# Comparing discrete data to a continuous model (1D)

1. Apr 4, 2013

### mikeph

Say I have a model, y = f(x), and ten discrete data points to compare to this model, (x1, y1)...(x10,y10). The normal way would then be to take the residuals and square them to get a quality of fit, ie.

average residuals squared = {[f(x1) - y1]^2 + ... + [f(x10) - y10]^2}/10

I also remember being told that if this value is minimised then the model f(x) is the best estimate of the data, assuming the data contains only Gaussian noise?

Say instead my data were continuous (for whatever reason). Is it an equally rigorous idea to try to minimise the continuous sum of the residual squared? For example if my data is y = g(x), then the continuous version of the residual is

average residual squared = integral of (f(x) - g(x))^2 dx.

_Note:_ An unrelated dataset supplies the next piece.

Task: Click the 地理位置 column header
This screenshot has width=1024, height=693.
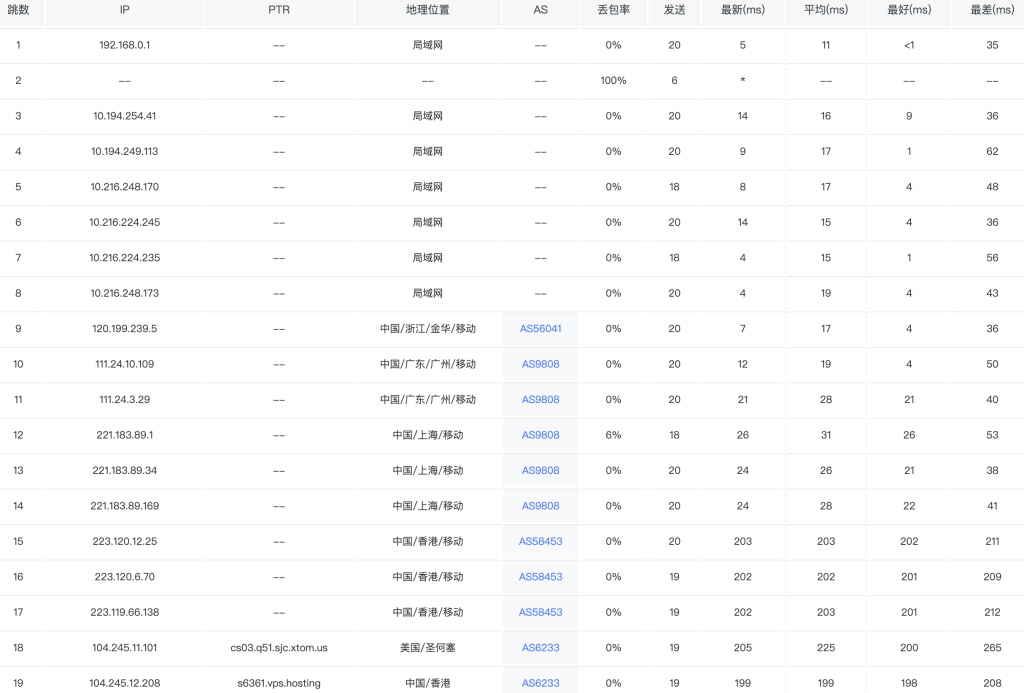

Does this make sense, is this the correct approach to comparing a continuous data set and a model?

Thanks

edit- I can maybe put this a better way. Rather than only comparing the data to f(x) at the points where we have measured data, which seems a bit biased to me, why don't we measure it over the entire range of x, and then say "the most we can obtain from our data is that the function looks like a stepwise function with step heights equal to y1, y2,...", and then compute the residual in terms of the area between the model and the stepwise function.

Last edited: Apr 4, 2013
2. Apr 5, 2013

### Stephen Tashi

Asking what the "best" way to fit a model to data is like asking for the best color to paint a room. It isn't a mathematical question unless you precisely define what "best" means to you.

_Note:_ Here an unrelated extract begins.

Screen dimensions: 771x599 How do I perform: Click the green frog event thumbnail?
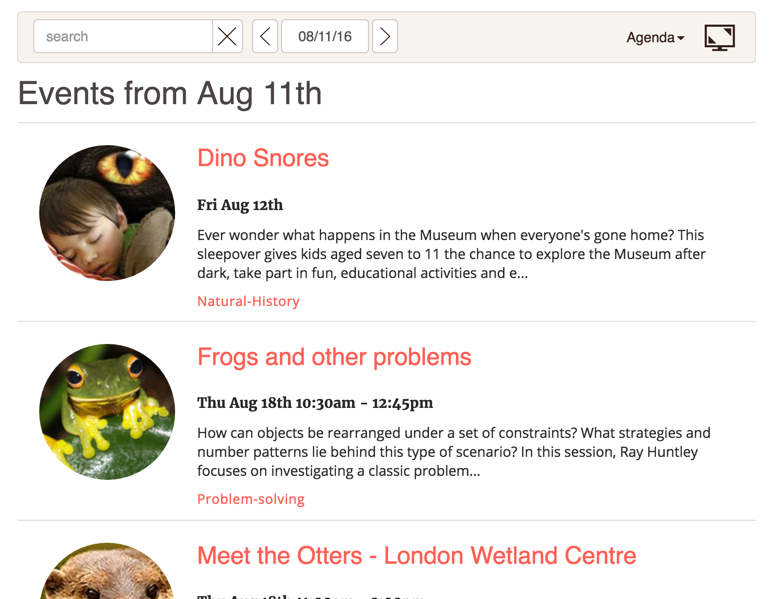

If you precisely define the meaning of "best". then you need a lot of information (or a lot of assumptions) to solve the problem. Otherwise, finding the best way is as futile as tyring to find missing sides and angles of triangle when all you know is one side and one angle.

People often define "best" fit to mean a model that minimizes the sum of the squares of the "errors" or "residuals" between the fitting equation and the data. In the continuous case, some people befine "best" to mean a fit that minimizes the integral of the square of the difference between the fit and a continuous version fo the data.

In the case where the data is data assumed to come from a probablity distribution, people sometimes define the "best" fit to be the one that minimizes the sum of the squared residuals between the fitted cumulative distribution and the cumulative distribution of the data. This is the method that you proposed in your Edit.

The above facts are facts about human behavior and culture, not mathematical theorems. People have written mathematical articles about why least squares turns out to be a good way of defining "best" in real world problems. These articles argue that particular goals and particular assumptions are reasonable models for many real world problems and they show that least squares fitting is best according to those goals and assumptions.